Sus dos primeros libros “Demencia precoz” y “Las Drogas Silvestres” son un prontuario de lirismo bohemia, de poesía a quemarropa, de poética periférica que hurgaba en las entrañas del espíritu como buscando revelaciones herméticas. Sobre “Demencia Precoz”, José Solanes escribe: “Bello y dramático, este libro es inquietante. Con él puede el autor lograr su unidad y coherencia personales, pero con él amenaza las nuestras.”

El estilo de estos primeros libros era una ruptura con esa poesía armada con metáforas y modernismo, de esa poesía de afiebrada militancia política. Su estilo venía a saldar con un lenguaje desmejorado de tanto lirismo mentecato, venía a develar ese sueño despierto que hierve bajo la piel de las cosas comunes y del hombre sembrado en su drama íntimo y existencial, de ese sueño que vela con ojos abiertos en pleno día.

Con el transcurrir de los años su poesía fue colocándose en la orilla de la lucidez maligna producto de la ebriedad, de una lucidez que desnuda el lenguaje hasta dejarlo en el hueso, hasta dejarlo en el esqueleto por donde se filtra la luz intangible de la muerte.

Lo visité una vez, junto con el fotógrafo Yuri Valecillo, en el lírico pueblo de Nirgua. Era una mañana extraña y un vaho de neblina borraba las calles y las casas. Todo parecía irreal, uno tenía la sensación de ser parte de un sueño. Llegamos a la casa del poeta, luego de hacer tiempo caminando como sonámbulos. Alguien, desde una puerta entreabierta, nos comunicó que el poeta no estaba, pero que de seguro lo encontraríamos en un bar en la esquina. Entramos a un bar típico de pueblo. Poca luz, al parecer la noche todavía estaba allí como un lugareño más. Una rocola, a bajo volumen, dejaba oír los acordes de una ranchera ancestral. El lugar estaba vacío y en un rincón apartado estaba el poeta. Absorto trasegaba una cerveza. Nos presentamos y le notificamos el motivo de nuestra visita. Para que el rechazo no se hiciera esperar mentimos y le dijimos que íbamos de parte de Roger Capella. Con amabilidad ofrece un lugar en la mesa. Se levanta y luego aparece con una ronda de cervezas. Dice que lo de la fotos está bien, pero no el bar, que esperemos un momento y vamos hasta la casa que está a la vuelta. No hay problema. Estuvimos como hasta la una de bebiendo y conversando la tarde.

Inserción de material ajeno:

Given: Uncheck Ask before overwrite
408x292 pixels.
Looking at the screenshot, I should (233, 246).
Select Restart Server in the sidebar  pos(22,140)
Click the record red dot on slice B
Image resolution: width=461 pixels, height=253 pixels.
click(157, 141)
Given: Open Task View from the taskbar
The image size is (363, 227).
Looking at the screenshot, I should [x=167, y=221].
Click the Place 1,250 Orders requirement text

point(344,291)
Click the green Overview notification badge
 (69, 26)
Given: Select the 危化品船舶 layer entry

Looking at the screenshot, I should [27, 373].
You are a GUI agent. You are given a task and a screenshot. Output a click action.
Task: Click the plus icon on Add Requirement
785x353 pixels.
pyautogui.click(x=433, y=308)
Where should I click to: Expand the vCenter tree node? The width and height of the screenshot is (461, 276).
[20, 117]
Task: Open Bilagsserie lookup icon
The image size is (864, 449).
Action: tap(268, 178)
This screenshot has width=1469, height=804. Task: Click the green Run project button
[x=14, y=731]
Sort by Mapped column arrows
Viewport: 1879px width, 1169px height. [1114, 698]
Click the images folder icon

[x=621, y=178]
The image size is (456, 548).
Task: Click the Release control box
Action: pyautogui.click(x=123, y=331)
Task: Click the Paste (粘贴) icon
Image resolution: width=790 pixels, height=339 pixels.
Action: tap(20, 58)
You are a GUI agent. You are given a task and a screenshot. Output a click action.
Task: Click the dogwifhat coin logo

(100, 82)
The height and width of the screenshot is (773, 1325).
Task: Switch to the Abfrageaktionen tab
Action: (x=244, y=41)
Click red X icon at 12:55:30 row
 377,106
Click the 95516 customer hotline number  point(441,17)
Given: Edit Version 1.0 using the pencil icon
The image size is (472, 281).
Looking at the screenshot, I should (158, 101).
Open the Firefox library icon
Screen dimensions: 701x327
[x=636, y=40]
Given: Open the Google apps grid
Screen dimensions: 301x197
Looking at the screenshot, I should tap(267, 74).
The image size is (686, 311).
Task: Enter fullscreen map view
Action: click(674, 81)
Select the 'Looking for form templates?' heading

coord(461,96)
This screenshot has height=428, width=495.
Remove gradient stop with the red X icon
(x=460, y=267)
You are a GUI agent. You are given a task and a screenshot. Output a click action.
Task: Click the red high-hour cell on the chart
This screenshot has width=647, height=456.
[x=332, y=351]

Ya en la casa no quiso acicalarse para las fotos. Estuvo más conversador. Dijo que estaba escribiendo nuevos poemas y que también había pintado algunos cuadros. Mostró algunos. Eran cuadros de un trazo nervioso e infantil, había una belleza estremecedora con mucho color. Habló de todo. En esa oportunidad dijo una frase que no me abandonó nunca: “La poesía es sólo una llave sin cerradura. O al menos yo perdí todas las cerraduras”.

Yuri tomaba las fotos. Estaba algo gordo y aquel rostro cinematográfico se había borrado del todo. Tenía días sin afeitar. Sus dedos gordos y rojizos por el alcohol apenas se movían. Las fotos que le hizo Yuri, en aquella ocasión, serían las últimas.

Teófilo Tortolero fue un poeta rotundo. Jamás consintió, ya en su ocaso, desviarse de su quehacer poético. Sus amigos, médicos y profesores, le compraban sus cuadros para ayudarlo económicamente. Entregado por completo a la bebida siguió escribiendo sobre papeles sueltos sus iluminaciones cotidianas. Era dueño de las palabras, de esa belleza luminosa que encierran. Hizo poesía con su mundo íntimo, con su comarca personal para alcanzar lo universal. Más que un maestro fue aprendiz de luz y sus libros de poemas son testimonio franco de su dominio estético del lenguaje, de su vida en aras del poema por aquello escrito por Wytan Hugh Auden: “En poesía como en otros asuntos, rige la ley de que quien desee salvar su vida debe perderla; si el poeta no sacrifica íntegramente sus sentimientos en aras de su poema, al extremo de que ya no sea suyos sino de su obra, fracasa.”